How to interpret and validate your statistical models

stats-splash

The statsmodels package in python is a very handy tool for evaluating statistical models. It provides an easy way to get a plethora of information on a given model. However, the model summaries can be overwhelming for people who don’t have a background in statistics or mathematics. This article will help you understand the statistical measures that statsmodels provides, allowing you to effectively evaluate your models.

This article assumes a basic understanding of python and some familiarity with statsmodels, but I will provide a brief explanation on how to build a model in statsmodels in order to then evaluate it.

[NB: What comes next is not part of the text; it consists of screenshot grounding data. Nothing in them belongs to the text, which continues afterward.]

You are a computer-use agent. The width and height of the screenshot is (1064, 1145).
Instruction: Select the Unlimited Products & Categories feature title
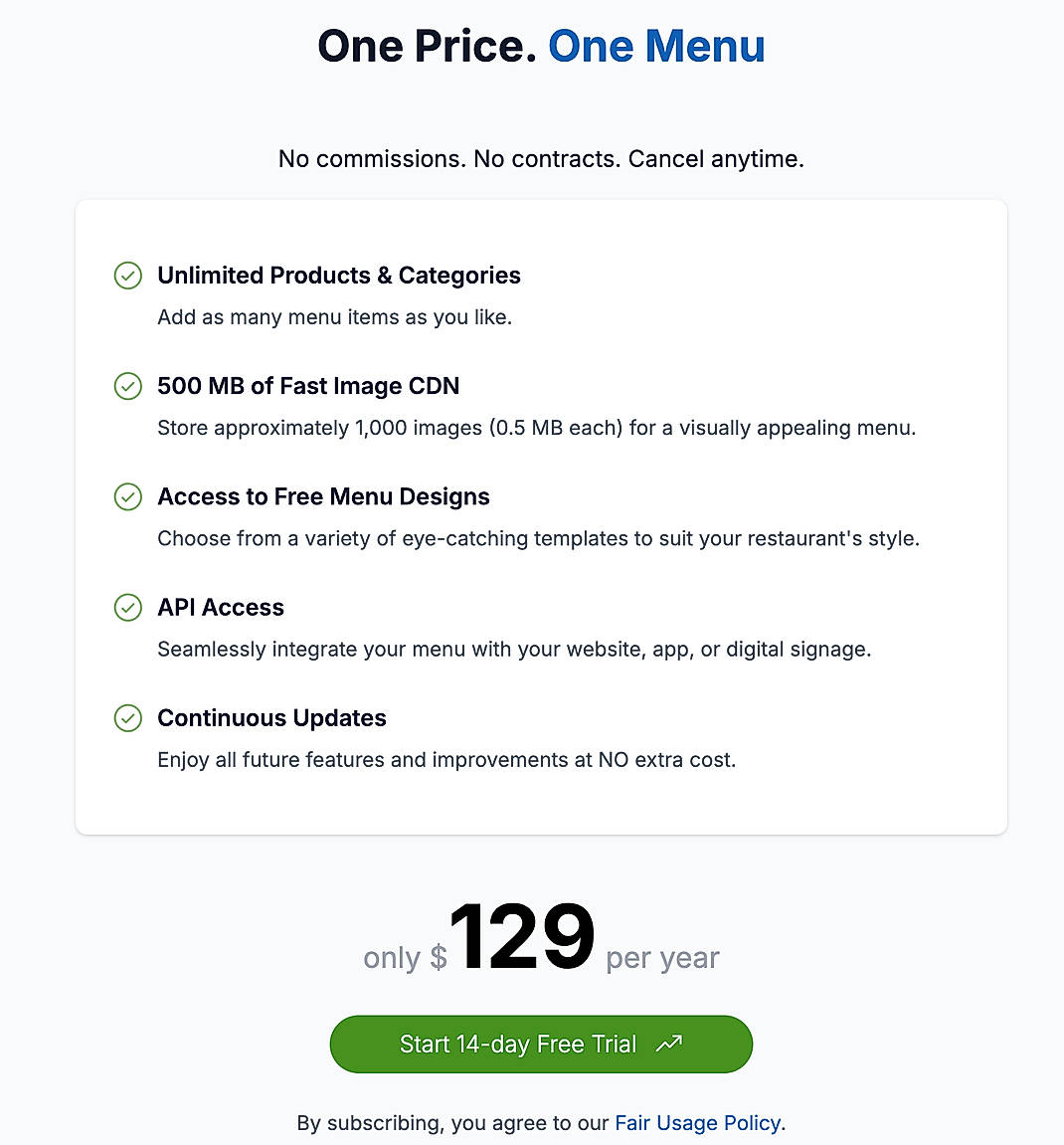pyautogui.click(x=339, y=276)
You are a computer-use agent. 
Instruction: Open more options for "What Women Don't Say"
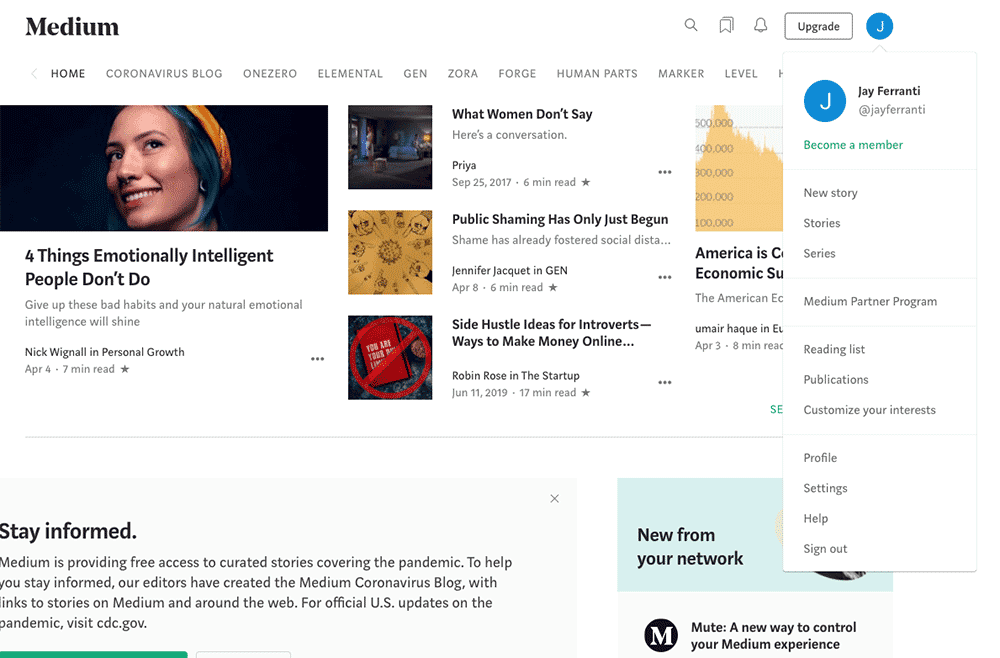[665, 172]
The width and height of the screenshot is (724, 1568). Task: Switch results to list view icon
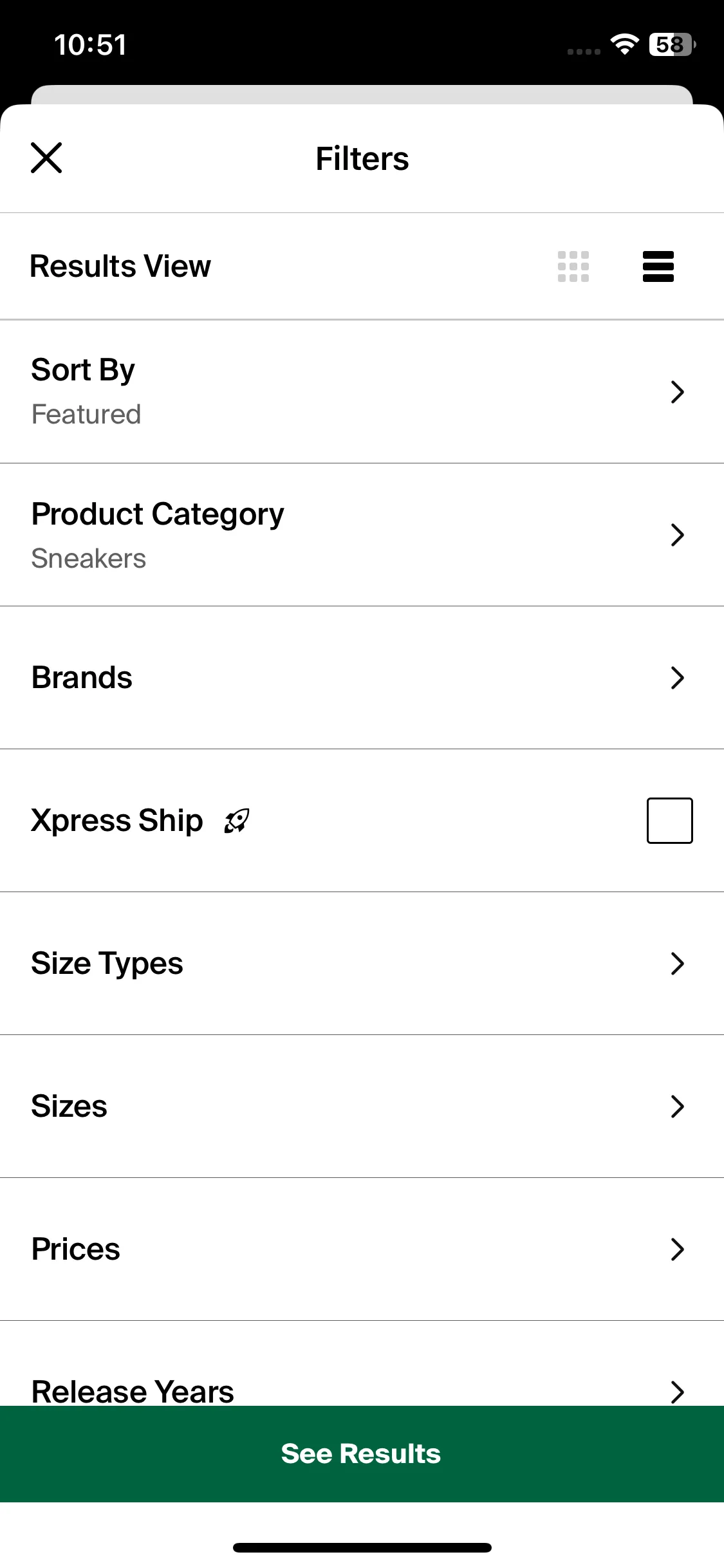(x=658, y=266)
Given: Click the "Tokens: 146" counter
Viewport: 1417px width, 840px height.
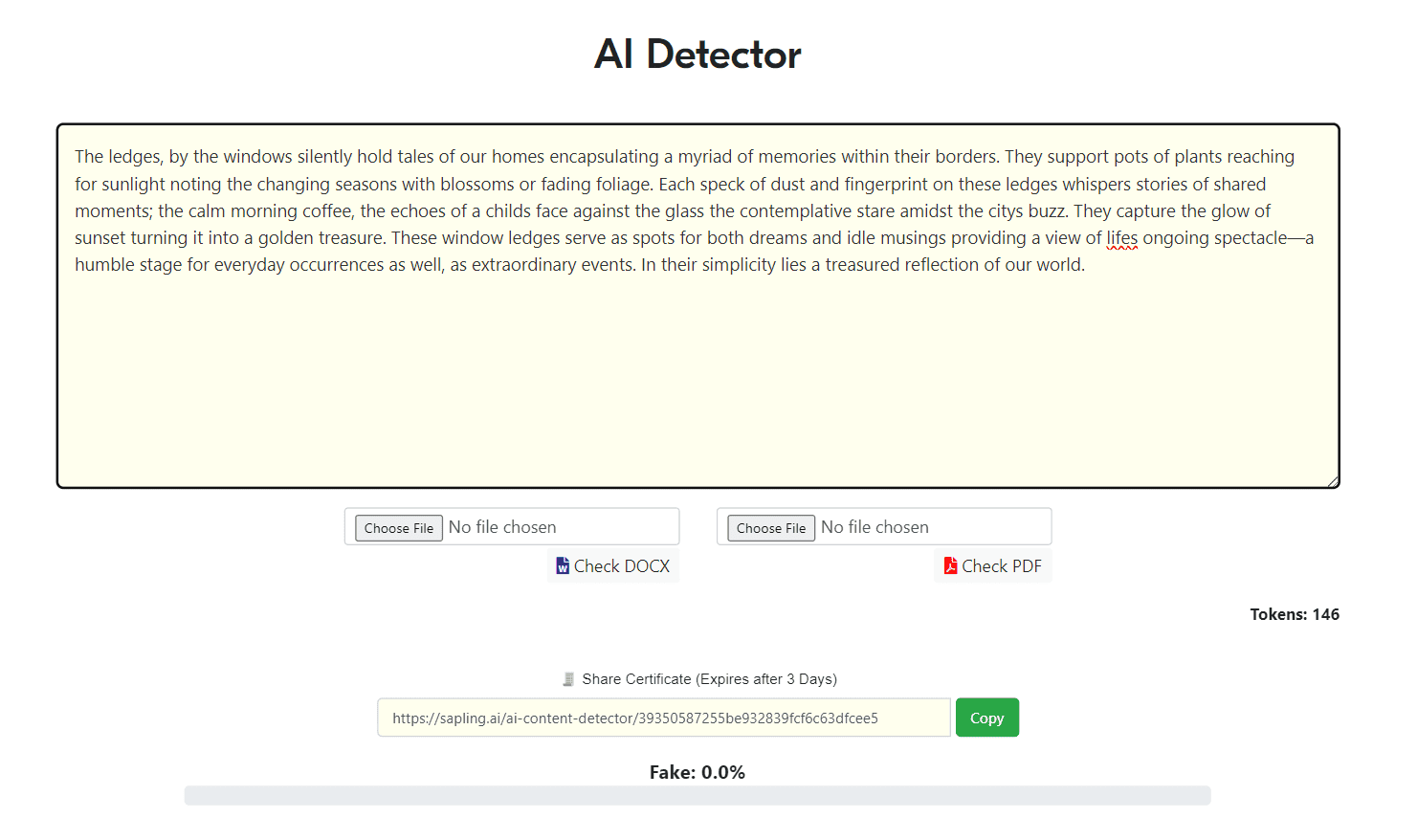Looking at the screenshot, I should (x=1295, y=614).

The examples I provide are from my project on predicting house prices using linear regression, which can be found at my GitHub repo here.

Building a model in statsmodels

There are multiple ways to build a model in statsmodels, so I will demonstrate one of the most popular and straightforward methods. First, you need to import the library:

import statsmodels.api as sm

Now we need the data. It will need to be stored as 2 separate matrices: one for the dependent variable (y), and one for the indepdenent variables (X). The most common way to store the data is as pandas dataframes, which is what I have done.

I am using data from the King County house sales dataset, a version of which can be found on Kaggle. I have already cleaned and prepared the data, which includes over 21,000 house sales and over 20 potential variables. I want to create a linear regression model that can predict house prices, so I select several key features (variables) from the dataset that I will use in the model. Here is the first few rows of data that will be used as my independent (X) and dependent (y) variables:

X

y

Now that we have the data ready, we can create the model. Normally, you would split your data into training and test sets, but that will be a topic for another post.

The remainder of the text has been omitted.